**TEXTO**
Roger é natural da Normandia, no norte litoral da França. Simone nasceu a 600 km para o interior, próximo da Alemanha. As famílias de ambos dedicavam-se à agricultura desde tempos imemoriais. A sua infância foi marcada pela agricultura de subsistência e pela invasão alemã da segunda guerra mundial. Na juventude aderiram à JAC / JACF (juventude agrária católica masculina e feminina) e conheceram-se em Paris quando ambos estiveram como dirigentes leigos do movimento com responsabilidades de coordenação a nível nacional. Estiveram no congresso internacional de jovens rurais realizado em Lurdes em1960, onde o meu pai e outros jovens rurais portugueses também participaram.
Depois de casarem, decidiram instalar-se na agricultura, na década de 60, seguindo a profissão que tinham aprendido com as suas famílias. Devido à pequena dimensão da agricultura das famílias de origem, foram emigrantes no seu próprio país à procura da sua “terra prometida”, recorrendo a um serviço público que servia para “encontrar terra para gente que não a tem e gente para terra que não tem gente”.
Seguindo um conselho muito útil, os primeiros meses foram passados em estágios. Isto é muito importante mesmo para quem cresceu na agricultura, aprender formas de trabalhar de uma forma diferente da nossa família. Penso que mais estágios aumentariam o sucesso da instalação de jovens agricultores também no nosso Portugal do século XXI.
Encontrada uma quinta disponível, o início da atividade agrícola de Roger e Simone decorreu numa sociedade com outro casal de jovens agricultores, cultivando campos e criando vacas leiteiras nos terrenos e estábulos das duas famílias. A sociedade surgiu como opção devido a terem poucos recursos económicos e na expetativa de poderem ter tempo livre pela repartição do trabalho, mas ao fim de poucos anos romperam a sociedade por dificuldades de relacionamento cujos pormenores são omitidos no livro. Voltaram à “estaca zero” e durante alguns anos criaram vacas até que um surto de tuberculose no rebanho os levou a deixar a produção de leite (o que lhes permitiu libertar-se da “prisão das vacas leiteiras” que os impedia de visitar a família distante) e passaram à engorda de vacas limousine para carne e outras atividades como engorda de perús para o Natal e depois gansos. Simone especializou-se na criação de coelhos, de modo que foi até convidada a dar uma palestra, sendo apresentada como a “Senhora Lebre (Lelievre) que nos vai falar da sua criação de coelhos”. A audiência desatou a rir.

**CONJUNTO DE DADOS**

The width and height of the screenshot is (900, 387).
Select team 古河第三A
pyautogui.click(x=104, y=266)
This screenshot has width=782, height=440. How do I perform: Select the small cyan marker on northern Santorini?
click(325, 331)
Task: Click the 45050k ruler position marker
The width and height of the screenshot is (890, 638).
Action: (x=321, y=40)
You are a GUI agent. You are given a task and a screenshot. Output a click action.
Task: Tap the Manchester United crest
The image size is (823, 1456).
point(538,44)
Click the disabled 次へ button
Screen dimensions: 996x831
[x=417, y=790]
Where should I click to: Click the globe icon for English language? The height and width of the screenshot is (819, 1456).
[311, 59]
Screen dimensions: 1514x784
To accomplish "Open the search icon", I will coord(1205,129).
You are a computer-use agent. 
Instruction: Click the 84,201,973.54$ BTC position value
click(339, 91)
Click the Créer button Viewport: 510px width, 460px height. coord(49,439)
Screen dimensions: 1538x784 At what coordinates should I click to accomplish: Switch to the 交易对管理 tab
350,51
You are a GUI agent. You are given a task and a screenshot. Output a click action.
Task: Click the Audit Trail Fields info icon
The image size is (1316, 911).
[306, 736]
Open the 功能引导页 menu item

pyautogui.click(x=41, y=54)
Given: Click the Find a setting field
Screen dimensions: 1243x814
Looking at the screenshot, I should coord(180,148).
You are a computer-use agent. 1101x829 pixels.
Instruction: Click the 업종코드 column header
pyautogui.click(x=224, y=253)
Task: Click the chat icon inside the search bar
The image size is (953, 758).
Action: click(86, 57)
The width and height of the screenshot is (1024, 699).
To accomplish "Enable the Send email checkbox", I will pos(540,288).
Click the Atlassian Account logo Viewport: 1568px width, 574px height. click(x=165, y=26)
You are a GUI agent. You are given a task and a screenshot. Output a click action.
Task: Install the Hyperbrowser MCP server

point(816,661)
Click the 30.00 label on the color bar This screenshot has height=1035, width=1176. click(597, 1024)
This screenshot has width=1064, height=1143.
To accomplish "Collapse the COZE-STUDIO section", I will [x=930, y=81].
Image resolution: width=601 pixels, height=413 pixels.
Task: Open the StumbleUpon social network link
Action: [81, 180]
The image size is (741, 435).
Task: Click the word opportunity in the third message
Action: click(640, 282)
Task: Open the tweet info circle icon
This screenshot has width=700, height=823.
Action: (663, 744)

**TAREFA A REALIZAR**
Devolva, sem qualquer alteração, o trecho do texto sobre Roger e Simone que vai desde "Roger é natural" até "portugueses também participaram.".

**RESPOSTA**
Roger é natural da Normandia, no norte litoral da França. Simone nasceu a 600 km para o interior, próximo da Alemanha. As famílias de ambos dedicavam-se à agricultura desde tempos imemoriais. A sua infância foi marcada pela agricultura de subsistência e pela invasão alemã da segunda guerra mundial. Na juventude aderiram à JAC / JACF (juventude agrária católica masculina e feminina) e conheceram-se em Paris quando ambos estiveram como dirigentes leigos do movimento com responsabilidades de coordenação a nível nacional. Estiveram no congresso internacional de jovens rurais realizado em Lurdes em1960, onde o meu pai e outros jovens rurais portugueses também participaram.